Word and element locating data:
:::::
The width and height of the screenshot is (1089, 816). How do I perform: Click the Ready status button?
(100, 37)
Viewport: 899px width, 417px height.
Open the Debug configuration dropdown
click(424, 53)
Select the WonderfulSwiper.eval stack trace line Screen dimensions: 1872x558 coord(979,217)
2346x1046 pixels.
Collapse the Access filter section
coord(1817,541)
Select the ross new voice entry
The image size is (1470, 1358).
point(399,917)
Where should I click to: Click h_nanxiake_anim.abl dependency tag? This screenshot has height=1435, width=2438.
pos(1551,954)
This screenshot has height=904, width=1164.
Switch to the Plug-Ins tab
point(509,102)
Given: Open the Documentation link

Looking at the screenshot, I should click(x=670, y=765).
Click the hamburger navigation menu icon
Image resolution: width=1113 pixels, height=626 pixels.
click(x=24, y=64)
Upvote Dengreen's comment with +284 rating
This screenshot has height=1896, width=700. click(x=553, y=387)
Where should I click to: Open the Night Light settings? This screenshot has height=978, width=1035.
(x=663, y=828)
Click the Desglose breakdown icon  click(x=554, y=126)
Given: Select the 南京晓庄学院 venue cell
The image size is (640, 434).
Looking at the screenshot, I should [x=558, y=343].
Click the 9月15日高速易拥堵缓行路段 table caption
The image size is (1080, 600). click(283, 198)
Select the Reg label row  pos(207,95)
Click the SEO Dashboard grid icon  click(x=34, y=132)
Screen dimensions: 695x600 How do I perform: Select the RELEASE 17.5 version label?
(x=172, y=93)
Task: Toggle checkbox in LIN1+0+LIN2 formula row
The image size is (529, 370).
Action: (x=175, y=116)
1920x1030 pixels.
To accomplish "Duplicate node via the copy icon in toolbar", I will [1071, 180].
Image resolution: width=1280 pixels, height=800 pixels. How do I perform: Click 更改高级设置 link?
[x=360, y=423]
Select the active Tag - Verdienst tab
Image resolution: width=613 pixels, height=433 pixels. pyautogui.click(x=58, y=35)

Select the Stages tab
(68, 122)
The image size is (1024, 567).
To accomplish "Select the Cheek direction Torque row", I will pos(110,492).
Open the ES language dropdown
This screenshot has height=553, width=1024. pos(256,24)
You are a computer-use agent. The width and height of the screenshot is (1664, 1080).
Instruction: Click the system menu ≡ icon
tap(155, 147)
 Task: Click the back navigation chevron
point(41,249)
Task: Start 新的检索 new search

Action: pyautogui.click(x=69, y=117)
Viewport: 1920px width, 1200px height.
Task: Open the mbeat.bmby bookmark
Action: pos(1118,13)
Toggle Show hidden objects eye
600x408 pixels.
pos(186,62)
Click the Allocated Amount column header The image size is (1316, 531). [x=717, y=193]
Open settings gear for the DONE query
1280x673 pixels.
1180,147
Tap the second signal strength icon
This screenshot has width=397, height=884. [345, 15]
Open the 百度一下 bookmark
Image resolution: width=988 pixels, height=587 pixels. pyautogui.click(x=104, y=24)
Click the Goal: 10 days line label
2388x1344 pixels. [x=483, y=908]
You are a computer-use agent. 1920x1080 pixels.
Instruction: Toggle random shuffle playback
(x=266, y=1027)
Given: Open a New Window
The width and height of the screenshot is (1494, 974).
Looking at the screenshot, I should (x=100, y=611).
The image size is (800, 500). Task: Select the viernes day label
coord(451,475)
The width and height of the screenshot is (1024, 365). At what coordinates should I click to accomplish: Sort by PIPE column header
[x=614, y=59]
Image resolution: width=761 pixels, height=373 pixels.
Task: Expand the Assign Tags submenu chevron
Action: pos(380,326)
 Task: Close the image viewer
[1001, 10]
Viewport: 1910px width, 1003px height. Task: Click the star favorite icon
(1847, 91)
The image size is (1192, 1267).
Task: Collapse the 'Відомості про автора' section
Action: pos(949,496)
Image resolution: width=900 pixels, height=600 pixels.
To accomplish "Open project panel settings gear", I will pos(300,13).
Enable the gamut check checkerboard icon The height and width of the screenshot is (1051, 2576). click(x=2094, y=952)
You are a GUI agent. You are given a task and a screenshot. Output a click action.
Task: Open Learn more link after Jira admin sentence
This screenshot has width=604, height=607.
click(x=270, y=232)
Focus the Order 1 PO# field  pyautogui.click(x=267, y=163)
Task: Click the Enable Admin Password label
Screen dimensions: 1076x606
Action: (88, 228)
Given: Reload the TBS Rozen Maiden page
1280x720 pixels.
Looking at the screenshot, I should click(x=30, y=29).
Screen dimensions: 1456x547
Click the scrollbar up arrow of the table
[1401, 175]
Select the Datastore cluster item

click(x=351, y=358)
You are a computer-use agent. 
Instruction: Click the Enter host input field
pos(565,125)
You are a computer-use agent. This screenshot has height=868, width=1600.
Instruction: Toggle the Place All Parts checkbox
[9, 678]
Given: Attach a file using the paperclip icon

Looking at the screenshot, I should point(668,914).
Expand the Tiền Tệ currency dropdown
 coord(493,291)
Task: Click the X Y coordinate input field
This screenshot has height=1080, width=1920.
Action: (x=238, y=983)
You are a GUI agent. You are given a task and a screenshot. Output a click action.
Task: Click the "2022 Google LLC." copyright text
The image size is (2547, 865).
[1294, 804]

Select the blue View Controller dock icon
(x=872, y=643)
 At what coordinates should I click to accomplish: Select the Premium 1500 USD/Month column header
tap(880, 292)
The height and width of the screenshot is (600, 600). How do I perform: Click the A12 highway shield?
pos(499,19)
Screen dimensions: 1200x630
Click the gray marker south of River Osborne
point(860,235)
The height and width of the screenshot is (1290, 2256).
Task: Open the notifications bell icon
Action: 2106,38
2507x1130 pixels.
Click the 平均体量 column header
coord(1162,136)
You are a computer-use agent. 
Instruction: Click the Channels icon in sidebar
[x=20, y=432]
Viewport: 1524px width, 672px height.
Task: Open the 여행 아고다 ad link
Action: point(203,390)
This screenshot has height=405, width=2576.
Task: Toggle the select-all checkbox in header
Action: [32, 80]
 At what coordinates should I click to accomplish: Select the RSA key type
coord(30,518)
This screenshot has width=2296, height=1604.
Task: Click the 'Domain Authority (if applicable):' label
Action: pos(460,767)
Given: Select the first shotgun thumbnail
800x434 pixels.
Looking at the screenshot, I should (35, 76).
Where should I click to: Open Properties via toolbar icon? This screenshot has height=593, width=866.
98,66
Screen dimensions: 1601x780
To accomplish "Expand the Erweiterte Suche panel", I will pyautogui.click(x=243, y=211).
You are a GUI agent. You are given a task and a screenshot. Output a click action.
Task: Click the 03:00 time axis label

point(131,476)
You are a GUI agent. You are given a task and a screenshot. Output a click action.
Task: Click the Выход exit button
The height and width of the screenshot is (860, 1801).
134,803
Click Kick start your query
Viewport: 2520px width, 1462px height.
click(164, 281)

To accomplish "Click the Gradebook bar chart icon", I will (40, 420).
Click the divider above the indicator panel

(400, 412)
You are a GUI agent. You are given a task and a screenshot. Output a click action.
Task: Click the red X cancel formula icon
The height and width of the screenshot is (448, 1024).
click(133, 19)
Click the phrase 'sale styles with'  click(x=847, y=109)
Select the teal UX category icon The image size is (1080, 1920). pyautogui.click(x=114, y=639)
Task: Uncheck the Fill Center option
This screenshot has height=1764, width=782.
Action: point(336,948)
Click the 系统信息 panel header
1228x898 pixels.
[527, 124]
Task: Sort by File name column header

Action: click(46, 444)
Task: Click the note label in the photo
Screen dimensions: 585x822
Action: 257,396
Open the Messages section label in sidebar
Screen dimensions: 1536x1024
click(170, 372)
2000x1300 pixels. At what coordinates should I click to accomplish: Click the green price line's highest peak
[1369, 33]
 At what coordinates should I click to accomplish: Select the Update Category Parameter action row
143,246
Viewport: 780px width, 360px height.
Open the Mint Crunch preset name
:::::
# [Exercise]
Revise the items above by swapping every occurrence of "Screen dimensions" for "Display size". Reproduce all of the items in full, with nothing else altered.

# [Worked answer]
The width and height of the screenshot is (1089, 816). How do I perform: Click the Ready status button?
(100, 37)
Viewport: 899px width, 417px height.
Open the Debug configuration dropdown
click(424, 53)
Select the WonderfulSwiper.eval stack trace line Display size: 1872x558 coord(979,217)
2346x1046 pixels.
Collapse the Access filter section
coord(1817,541)
Select the ross new voice entry
The image size is (1470, 1358).
point(399,917)
Where should I click to: Click h_nanxiake_anim.abl dependency tag? This screenshot has height=1435, width=2438.
pos(1551,954)
This screenshot has height=904, width=1164.
Switch to the Plug-Ins tab
point(509,102)
Given: Open the Documentation link

Looking at the screenshot, I should click(x=670, y=765).
Click the hamburger navigation menu icon
Image resolution: width=1113 pixels, height=626 pixels.
click(x=24, y=64)
Upvote Dengreen's comment with +284 rating
This screenshot has height=1896, width=700. click(x=553, y=387)
Where should I click to: Open the Night Light settings? This screenshot has height=978, width=1035.
(x=663, y=828)
Click the Desglose breakdown icon  click(x=554, y=126)
Given: Select the 南京晓庄学院 venue cell
The image size is (640, 434).
Looking at the screenshot, I should [x=558, y=343].
Click the 9月15日高速易拥堵缓行路段 table caption
The image size is (1080, 600). click(283, 198)
Select the Reg label row  pos(207,95)
Click the SEO Dashboard grid icon  click(x=34, y=132)
Display size: 695x600 How do I perform: Select the RELEASE 17.5 version label?
(x=172, y=93)
Task: Toggle checkbox in LIN1+0+LIN2 formula row
The image size is (529, 370).
Action: (x=175, y=116)
1920x1030 pixels.
To accomplish "Duplicate node via the copy icon in toolbar", I will [1071, 180].
Image resolution: width=1280 pixels, height=800 pixels. How do I perform: Click 更改高级设置 link?
[x=360, y=423]
Select the active Tag - Verdienst tab
Image resolution: width=613 pixels, height=433 pixels. pyautogui.click(x=58, y=35)

Select the Stages tab
(68, 122)
The image size is (1024, 567).
To accomplish "Select the Cheek direction Torque row", I will pos(110,492).
Open the ES language dropdown
This screenshot has height=553, width=1024. pos(256,24)
You are a computer-use agent. The width and height of the screenshot is (1664, 1080).
Instruction: Click the system menu ≡ icon
tap(155, 147)
 Task: Click the back navigation chevron
point(41,249)
Task: Start 新的检索 new search

Action: pyautogui.click(x=69, y=117)
Viewport: 1920px width, 1200px height.
Task: Open the mbeat.bmby bookmark
Action: pos(1118,13)
Toggle Show hidden objects eye
600x408 pixels.
pos(186,62)
Click the Allocated Amount column header The image size is (1316, 531). [x=717, y=193]
Open settings gear for the DONE query
1280x673 pixels.
1180,147
Tap the second signal strength icon
This screenshot has width=397, height=884. [345, 15]
Open the 百度一下 bookmark
Image resolution: width=988 pixels, height=587 pixels. pyautogui.click(x=104, y=24)
Click the Goal: 10 days line label
2388x1344 pixels. [x=483, y=908]
You are a computer-use agent. 1920x1080 pixels.
Instruction: Toggle random shuffle playback
(x=266, y=1027)
Given: Open a New Window
The width and height of the screenshot is (1494, 974).
Looking at the screenshot, I should (x=100, y=611).
The image size is (800, 500). Task: Select the viernes day label
coord(451,475)
The width and height of the screenshot is (1024, 365). At what coordinates should I click to accomplish: Sort by PIPE column header
[x=614, y=59]
Image resolution: width=761 pixels, height=373 pixels.
Task: Expand the Assign Tags submenu chevron
Action: pos(380,326)
 Task: Close the image viewer
[1001, 10]
Viewport: 1910px width, 1003px height. Task: Click the star favorite icon
(1847, 91)
The image size is (1192, 1267).
Task: Collapse the 'Відомості про автора' section
Action: pos(949,496)
Image resolution: width=900 pixels, height=600 pixels.
To accomplish "Open project panel settings gear", I will pos(300,13).
Enable the gamut check checkerboard icon The height and width of the screenshot is (1051, 2576). click(x=2094, y=952)
You are a GUI agent. You are given a task and a screenshot. Output a click action.
Task: Open Learn more link after Jira admin sentence
This screenshot has width=604, height=607.
click(x=270, y=232)
Focus the Order 1 PO# field  pyautogui.click(x=267, y=163)
Task: Click the Enable Admin Password label
Display size: 1076x606
Action: (88, 228)
Given: Reload the TBS Rozen Maiden page
1280x720 pixels.
Looking at the screenshot, I should click(x=30, y=29).
Display size: 1456x547
Click the scrollbar up arrow of the table
[1401, 175]
Select the Datastore cluster item

click(x=351, y=358)
You are a computer-use agent. 
Instruction: Click the Enter host input field
pos(565,125)
You are a computer-use agent. This screenshot has height=868, width=1600.
Instruction: Toggle the Place All Parts checkbox
[9, 678]
Given: Attach a file using the paperclip icon

Looking at the screenshot, I should point(668,914).
Expand the Tiền Tệ currency dropdown
 coord(493,291)
Task: Click the X Y coordinate input field
This screenshot has height=1080, width=1920.
Action: (x=238, y=983)
You are a GUI agent. You are given a task and a screenshot. Output a click action.
Task: Click the "2022 Google LLC." copyright text
The image size is (2547, 865).
[1294, 804]

Select the blue View Controller dock icon
(x=872, y=643)
 At what coordinates should I click to accomplish: Select the Premium 1500 USD/Month column header
tap(880, 292)
The height and width of the screenshot is (600, 600). How do I perform: Click the A12 highway shield?
pos(499,19)
Display size: 1200x630
Click the gray marker south of River Osborne
point(860,235)
The height and width of the screenshot is (1290, 2256).
Task: Open the notifications bell icon
Action: 2106,38
2507x1130 pixels.
Click the 平均体量 column header
coord(1162,136)
You are a computer-use agent. 
Instruction: Click the Channels icon in sidebar
[x=20, y=432]
Viewport: 1524px width, 672px height.
Task: Open the 여행 아고다 ad link
Action: point(203,390)
This screenshot has height=405, width=2576.
Task: Toggle the select-all checkbox in header
Action: [32, 80]
 At what coordinates should I click to accomplish: Select the RSA key type
coord(30,518)
This screenshot has width=2296, height=1604.
Task: Click the 'Domain Authority (if applicable):' label
Action: pos(460,767)
Given: Select the first shotgun thumbnail
800x434 pixels.
Looking at the screenshot, I should (35, 76).
Where should I click to: Open Properties via toolbar icon? This screenshot has height=593, width=866.
98,66
Display size: 1601x780
To accomplish "Expand the Erweiterte Suche panel", I will pyautogui.click(x=243, y=211).
You are a GUI agent. You are given a task and a screenshot. Output a click action.
Task: Click the 03:00 time axis label

point(131,476)
You are a GUI agent. You are given a task and a screenshot. Output a click action.
Task: Click the Выход exit button
The height and width of the screenshot is (860, 1801).
134,803
Click Kick start your query
Viewport: 2520px width, 1462px height.
click(164, 281)

To accomplish "Click the Gradebook bar chart icon", I will (40, 420).
Click the divider above the indicator panel

(400, 412)
You are a GUI agent. You are given a task and a screenshot. Output a click action.
Task: Click the red X cancel formula icon
The height and width of the screenshot is (448, 1024).
click(133, 19)
Click the phrase 'sale styles with'  click(x=847, y=109)
Select the teal UX category icon The image size is (1080, 1920). pyautogui.click(x=114, y=639)
Task: Uncheck the Fill Center option
This screenshot has height=1764, width=782.
Action: point(336,948)
Click the 系统信息 panel header
1228x898 pixels.
[527, 124]
Task: Sort by File name column header

Action: click(46, 444)
Task: Click the note label in the photo
Display size: 585x822
Action: 257,396
Open the Messages section label in sidebar
Display size: 1536x1024
click(170, 372)
2000x1300 pixels. At what coordinates should I click to accomplish: Click the green price line's highest peak
[1369, 33]
 At what coordinates should I click to accomplish: Select the Update Category Parameter action row
143,246
Viewport: 780px width, 360px height.
Open the Mint Crunch preset name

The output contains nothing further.